MENU

第19回 東京ダイアリー(11)愛しい小石たち

  • URLをコピーしました!

著者プロフィール:神尾季世子
弁護士として、雇用法を土台としたコンサルティング・ビジネスに携わる。ライターとしても、雇用法、移民法、憲法、遺産相続など幅広い分野において執筆。代表作は GLOBAL CRITICAL RACE FEMINISM: AN INTERNATIONAL READER (2000, New York University Press)に収録された。フィッシュ・アンド・リチャードソン、モリソン・フォースターなど日米の国際法律事務所で訴訟関連プロジェクトに関わる。連絡先は、info@kamiolaw.com。当コラムのタイトルにある「プロセ(Pro Se)」は、ラテン語で “on behalf of oneself” という意味であり、弁護士を雇わずに個人の力で訴訟を起こす原告を指す専門用語。「自力で道を拓く」という私的解釈により著者の好む言葉である。

6月 X 日

夕闇が一番町に舞い降りる。半蔵門駅から吐き出される会社員の波にのまれながら、最高裁判所へと続く道を歩く。この界隈は通学路とは名ばかりで、ランドセルを背負う子の姿が場違いにさえ映る。スーツ姿で埋まる千代田区は勤め人の街だ。それでも、金曜日の夜は不思議な魔力を携える。週末の幕開けによせる開放感と躍動感に溢れ、日頃はお堅いビル街も表情を和らげたかのようだ。前を歩く女性の足元を彩るパンプスの踵が涼やかな音を響かせる。蕎麦屋の暖簾をくぐる中年サラリーマンの背が、安堵の色を滲ませる。ネオンが渦巻く街へ食事にでも繰り出すのだろう、若い会社員のグループがタクシーに乗り込み闇の中へと吸い込まれていく。

データセットから取り出した記録:
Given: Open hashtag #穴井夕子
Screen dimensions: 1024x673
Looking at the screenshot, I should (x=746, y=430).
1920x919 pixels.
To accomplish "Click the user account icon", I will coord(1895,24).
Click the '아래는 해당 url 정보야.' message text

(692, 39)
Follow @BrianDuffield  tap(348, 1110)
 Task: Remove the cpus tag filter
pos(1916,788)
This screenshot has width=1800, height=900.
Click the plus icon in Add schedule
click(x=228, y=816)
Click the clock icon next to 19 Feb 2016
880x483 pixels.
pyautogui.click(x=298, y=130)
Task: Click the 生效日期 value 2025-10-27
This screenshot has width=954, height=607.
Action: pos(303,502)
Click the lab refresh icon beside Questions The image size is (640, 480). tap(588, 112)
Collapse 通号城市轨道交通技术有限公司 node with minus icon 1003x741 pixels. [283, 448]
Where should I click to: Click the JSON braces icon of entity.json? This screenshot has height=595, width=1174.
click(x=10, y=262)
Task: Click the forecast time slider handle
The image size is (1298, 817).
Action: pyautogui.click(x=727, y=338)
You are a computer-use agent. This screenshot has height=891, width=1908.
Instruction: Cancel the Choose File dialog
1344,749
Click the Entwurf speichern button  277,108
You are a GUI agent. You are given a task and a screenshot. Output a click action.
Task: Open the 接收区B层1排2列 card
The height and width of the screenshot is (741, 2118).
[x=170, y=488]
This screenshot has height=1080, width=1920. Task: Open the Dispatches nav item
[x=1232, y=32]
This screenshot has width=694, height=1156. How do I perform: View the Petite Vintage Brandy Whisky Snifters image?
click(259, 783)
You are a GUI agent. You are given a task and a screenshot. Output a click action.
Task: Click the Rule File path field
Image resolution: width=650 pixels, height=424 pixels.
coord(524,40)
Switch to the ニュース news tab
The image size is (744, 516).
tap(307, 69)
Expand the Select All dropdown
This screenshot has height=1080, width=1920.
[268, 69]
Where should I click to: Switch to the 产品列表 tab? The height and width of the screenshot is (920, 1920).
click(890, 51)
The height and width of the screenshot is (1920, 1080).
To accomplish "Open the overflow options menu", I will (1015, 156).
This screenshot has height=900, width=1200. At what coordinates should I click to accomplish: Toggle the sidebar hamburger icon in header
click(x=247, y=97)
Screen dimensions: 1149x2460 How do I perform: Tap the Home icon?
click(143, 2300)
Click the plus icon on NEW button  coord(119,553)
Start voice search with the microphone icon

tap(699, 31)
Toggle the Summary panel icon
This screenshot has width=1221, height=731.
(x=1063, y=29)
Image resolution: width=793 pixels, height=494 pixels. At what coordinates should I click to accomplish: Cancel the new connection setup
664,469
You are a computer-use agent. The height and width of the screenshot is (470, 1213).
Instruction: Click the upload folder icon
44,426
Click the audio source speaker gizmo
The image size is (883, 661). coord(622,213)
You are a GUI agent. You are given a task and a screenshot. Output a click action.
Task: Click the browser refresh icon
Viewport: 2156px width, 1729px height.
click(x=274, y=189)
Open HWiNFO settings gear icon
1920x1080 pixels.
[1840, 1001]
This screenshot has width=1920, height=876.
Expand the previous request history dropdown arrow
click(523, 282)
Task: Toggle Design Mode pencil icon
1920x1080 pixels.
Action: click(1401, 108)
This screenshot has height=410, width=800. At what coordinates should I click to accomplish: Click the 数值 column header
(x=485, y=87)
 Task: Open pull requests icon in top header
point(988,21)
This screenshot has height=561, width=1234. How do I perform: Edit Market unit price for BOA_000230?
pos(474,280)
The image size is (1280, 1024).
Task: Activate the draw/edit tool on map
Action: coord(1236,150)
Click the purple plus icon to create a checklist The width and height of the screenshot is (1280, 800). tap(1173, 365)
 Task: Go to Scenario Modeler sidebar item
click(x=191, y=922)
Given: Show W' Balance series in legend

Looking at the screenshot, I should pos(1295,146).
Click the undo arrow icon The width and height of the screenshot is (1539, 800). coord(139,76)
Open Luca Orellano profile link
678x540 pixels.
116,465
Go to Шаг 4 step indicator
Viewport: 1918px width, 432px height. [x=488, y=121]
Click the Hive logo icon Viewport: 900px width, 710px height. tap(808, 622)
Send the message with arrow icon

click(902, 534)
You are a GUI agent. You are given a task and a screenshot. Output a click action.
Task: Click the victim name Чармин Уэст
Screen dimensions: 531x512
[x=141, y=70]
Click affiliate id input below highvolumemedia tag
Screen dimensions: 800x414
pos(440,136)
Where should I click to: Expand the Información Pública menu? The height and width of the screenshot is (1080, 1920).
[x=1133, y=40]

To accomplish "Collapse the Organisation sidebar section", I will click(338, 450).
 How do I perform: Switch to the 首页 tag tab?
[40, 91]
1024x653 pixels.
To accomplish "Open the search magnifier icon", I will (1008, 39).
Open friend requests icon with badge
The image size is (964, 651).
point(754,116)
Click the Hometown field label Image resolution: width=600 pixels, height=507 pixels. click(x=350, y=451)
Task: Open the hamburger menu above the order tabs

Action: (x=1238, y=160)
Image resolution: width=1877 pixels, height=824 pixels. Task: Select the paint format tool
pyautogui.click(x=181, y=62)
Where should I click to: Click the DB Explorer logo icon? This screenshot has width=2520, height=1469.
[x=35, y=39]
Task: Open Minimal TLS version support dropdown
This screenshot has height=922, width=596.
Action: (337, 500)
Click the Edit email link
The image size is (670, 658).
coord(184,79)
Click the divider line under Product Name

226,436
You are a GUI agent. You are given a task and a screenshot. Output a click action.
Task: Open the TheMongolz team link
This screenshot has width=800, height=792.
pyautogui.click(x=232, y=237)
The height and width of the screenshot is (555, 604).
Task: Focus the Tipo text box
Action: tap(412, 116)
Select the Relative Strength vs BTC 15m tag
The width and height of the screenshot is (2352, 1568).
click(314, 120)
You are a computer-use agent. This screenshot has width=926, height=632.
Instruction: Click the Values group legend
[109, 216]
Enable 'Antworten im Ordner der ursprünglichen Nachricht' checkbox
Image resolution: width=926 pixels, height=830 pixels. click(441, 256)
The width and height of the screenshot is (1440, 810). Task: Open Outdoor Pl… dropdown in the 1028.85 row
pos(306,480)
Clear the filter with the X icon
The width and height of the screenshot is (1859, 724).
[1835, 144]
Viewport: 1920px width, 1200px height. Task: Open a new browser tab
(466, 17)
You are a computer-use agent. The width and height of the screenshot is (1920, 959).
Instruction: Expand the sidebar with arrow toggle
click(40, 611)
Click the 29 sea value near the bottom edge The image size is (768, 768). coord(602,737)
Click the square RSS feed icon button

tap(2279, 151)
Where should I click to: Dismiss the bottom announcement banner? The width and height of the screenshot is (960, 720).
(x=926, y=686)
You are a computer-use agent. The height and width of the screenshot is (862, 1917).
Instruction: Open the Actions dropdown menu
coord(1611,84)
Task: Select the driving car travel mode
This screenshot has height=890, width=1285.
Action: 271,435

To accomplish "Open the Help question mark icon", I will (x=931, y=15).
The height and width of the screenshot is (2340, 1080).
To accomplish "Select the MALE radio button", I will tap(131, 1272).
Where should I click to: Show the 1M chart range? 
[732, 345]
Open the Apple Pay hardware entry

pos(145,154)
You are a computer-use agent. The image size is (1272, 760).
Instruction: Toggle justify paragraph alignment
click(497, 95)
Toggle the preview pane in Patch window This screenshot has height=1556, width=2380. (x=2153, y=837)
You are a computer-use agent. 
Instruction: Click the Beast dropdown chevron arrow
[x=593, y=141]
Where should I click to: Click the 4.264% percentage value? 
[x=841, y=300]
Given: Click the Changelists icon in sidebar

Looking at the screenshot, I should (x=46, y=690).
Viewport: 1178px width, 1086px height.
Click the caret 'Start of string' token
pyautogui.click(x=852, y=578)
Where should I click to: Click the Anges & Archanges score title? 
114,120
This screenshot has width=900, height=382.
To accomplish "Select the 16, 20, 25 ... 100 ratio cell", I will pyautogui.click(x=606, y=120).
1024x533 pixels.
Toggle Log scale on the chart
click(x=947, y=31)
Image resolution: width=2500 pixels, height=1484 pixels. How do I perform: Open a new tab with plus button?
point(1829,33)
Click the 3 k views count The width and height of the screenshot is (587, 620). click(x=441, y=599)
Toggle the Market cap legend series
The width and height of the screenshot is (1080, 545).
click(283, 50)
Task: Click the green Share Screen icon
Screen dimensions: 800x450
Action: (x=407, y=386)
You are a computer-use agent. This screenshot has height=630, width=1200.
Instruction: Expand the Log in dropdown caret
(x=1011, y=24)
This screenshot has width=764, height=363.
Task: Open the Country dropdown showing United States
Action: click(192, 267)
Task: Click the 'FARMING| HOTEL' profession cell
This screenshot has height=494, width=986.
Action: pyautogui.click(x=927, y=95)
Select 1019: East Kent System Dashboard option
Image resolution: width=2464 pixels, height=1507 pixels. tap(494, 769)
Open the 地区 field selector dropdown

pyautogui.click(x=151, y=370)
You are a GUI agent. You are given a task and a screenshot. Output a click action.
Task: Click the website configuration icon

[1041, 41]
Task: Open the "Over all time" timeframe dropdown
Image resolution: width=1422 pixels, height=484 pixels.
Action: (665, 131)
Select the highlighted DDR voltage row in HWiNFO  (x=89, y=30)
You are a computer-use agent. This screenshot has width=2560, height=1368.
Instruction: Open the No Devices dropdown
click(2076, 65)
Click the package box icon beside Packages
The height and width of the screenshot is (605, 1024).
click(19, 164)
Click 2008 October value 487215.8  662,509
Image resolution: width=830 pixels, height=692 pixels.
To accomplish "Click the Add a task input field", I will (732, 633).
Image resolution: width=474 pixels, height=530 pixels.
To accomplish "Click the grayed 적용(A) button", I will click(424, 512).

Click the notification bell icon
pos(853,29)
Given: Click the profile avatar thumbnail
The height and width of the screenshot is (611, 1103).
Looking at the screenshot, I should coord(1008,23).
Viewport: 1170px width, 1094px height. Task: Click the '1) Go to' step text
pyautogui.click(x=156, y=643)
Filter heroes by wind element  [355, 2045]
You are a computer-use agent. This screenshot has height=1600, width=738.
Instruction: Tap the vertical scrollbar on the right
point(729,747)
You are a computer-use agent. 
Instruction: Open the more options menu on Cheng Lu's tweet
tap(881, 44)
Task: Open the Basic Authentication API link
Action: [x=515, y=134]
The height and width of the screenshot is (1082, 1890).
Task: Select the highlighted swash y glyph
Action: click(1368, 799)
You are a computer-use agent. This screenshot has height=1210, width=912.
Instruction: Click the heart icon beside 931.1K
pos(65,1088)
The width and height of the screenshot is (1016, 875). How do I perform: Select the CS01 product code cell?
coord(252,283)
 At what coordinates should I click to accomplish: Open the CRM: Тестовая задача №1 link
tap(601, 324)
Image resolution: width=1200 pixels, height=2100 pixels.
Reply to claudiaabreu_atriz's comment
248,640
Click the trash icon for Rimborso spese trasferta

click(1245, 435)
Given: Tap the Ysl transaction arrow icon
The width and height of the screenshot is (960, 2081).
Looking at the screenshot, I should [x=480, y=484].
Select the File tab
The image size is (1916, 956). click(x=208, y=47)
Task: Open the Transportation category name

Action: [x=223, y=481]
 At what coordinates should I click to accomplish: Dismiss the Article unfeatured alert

# [課題 A]
千代田区の夕暮れを描いた文章のうち「著者プロフィール:神尾季世子」から始まって「闇の中へと吸い込まれていく。」までの部分を、「金曜日」を「土曜日」に置き換えて書き直してください。
# [課題 B]
千代田区の夕暮れを描いた文章の続きを、最後の文のあとから書いてください。

# [出力結果 A]
著者プロフィール:神尾季世子
弁護士として、雇用法を土台としたコンサルティング・ビジネスに携わる。ライターとしても、雇用法、移民法、憲法、遺産相続など幅広い分野において執筆。代表作は GLOBAL CRITICAL RACE FEMINISM: AN INTERNATIONAL READER (2000, New York University Press)に収録された。フィッシュ・アンド・リチャードソン、モリソン・フォースターなど日米の国際法律事務所で訴訟関連プロジェクトに関わる。連絡先は、info@kamiolaw.com。当コラムのタイトルにある「プロセ(Pro Se)」は、ラテン語で “on behalf of oneself” という意味であり、弁護士を雇わずに個人の力で訴訟を起こす原告を指す専門用語。「自力で道を拓く」という私的解釈により著者の好む言葉である。

6月 X 日

夕闇が一番町に舞い降りる。半蔵門駅から吐き出される会社員の波にのまれながら、最高裁判所へと続く道を歩く。この界隈は通学路とは名ばかりで、ランドセルを背負う子の姿が場違いにさえ映る。スーツ姿で埋まる千代田区は勤め人の街だ。それでも、土曜日の夜は不思議な魔力を携える。週末の幕開けによせる開放感と躍動感に溢れ、日頃はお堅いビル街も表情を和らげたかのようだ。前を歩く女性の足元を彩るパンプスの踵が涼やかな音を響かせる。蕎麦屋の暖簾をくぐる中年サラリーマンの背が、安堵の色を滲ませる。ネオンが渦巻く街へ食事にでも繰り出すのだろう、若い会社員のグループがタクシーに乗り込み闇の中へと吸い込まれていく。

# [出力結果 B]
喧騒に包まれながら歩く帰路で思う。いつか私はシアトルへと帰る。そして私が発った後も、千代田の空の下では今日と変わり映えしない明日が繰り返されるのだ、と。あの角のコンビ二では、420円の海苔弁当をぶっきらぼうに差し出す客に、「お弁当、温めますか」と店員が抑揚のない声で尋ねるのだろう。丸の内では、大企業のブランドと引き換えに手放した時間の重みに気づきもしない戦士達が深夜のデスクに向かい、時にはひと時の休息を求め有楽町駅高架下に軒を並べる居酒屋あたりに足を運ぶのだろう。 社宅やマンションでは、妻たちが、鍋でぐつぐつと煮込まれる筑前煮の味をみたり、たたみ終えた洗濯物を片付け幼子に添い寝をしたりするのだろう。

ある事実が胸を打つ。この通りで私の前、後ろ、そして横を歩く人達は、この国で生きていくのだ、と。 むろん、例外はある。駐在だの留学だの国際結婚だので海外に移る人は、今どき珍しくもない。一方で、やはり大多数の日本人は、日本で働き、日本人と結婚し、日本語で子供を育て、日本で物語を紡いでいくのだ。脳裏に焼きついた日常のシーンが、浮かんでは消える。朝日の中、黄色の校帽をかぶり、新宿通りを渡る小学生。スーパー・ココスの前で自転車を停める買い物客。山下書店でファッション誌をめくるOL。黄昏時に児童館前にたむろしては嬌声を上げる中学生グループ。彼らの多くは、日本という器の中で生きていく。その器をあえて飛び出しアメリカで生きる選択をした、いわゆる在米日本人の私や友人達は、一種の異端児なのだろうか。我が子にどう日本語を教えるか苦肉の策を交換し合い、「アメリカのお正月は味気ないよね」と嘆き合い、どちらの国にも属さない根無し草の生き方を自嘲気味にとらえながらも、「やっぱり日本って肩が凝るもんね」とアメリカに居を構えた私達。「新天地を求めて海を越えた」といえば聞こえはいい。だが、それは、生まれ育った国の水底できらめく小石たちを拾い集めることができなかったということにもなり得る。手を伸ばせば、そして丹念に捜し求めれば、美しい石のひとつやふたつはポケットに眠っていたかもしれないのに。今からでも遅くはないのだろうか。内なる声に耳を澄ませ、金曜の夜のざわめきにはそぐわない遠い目をして歩く。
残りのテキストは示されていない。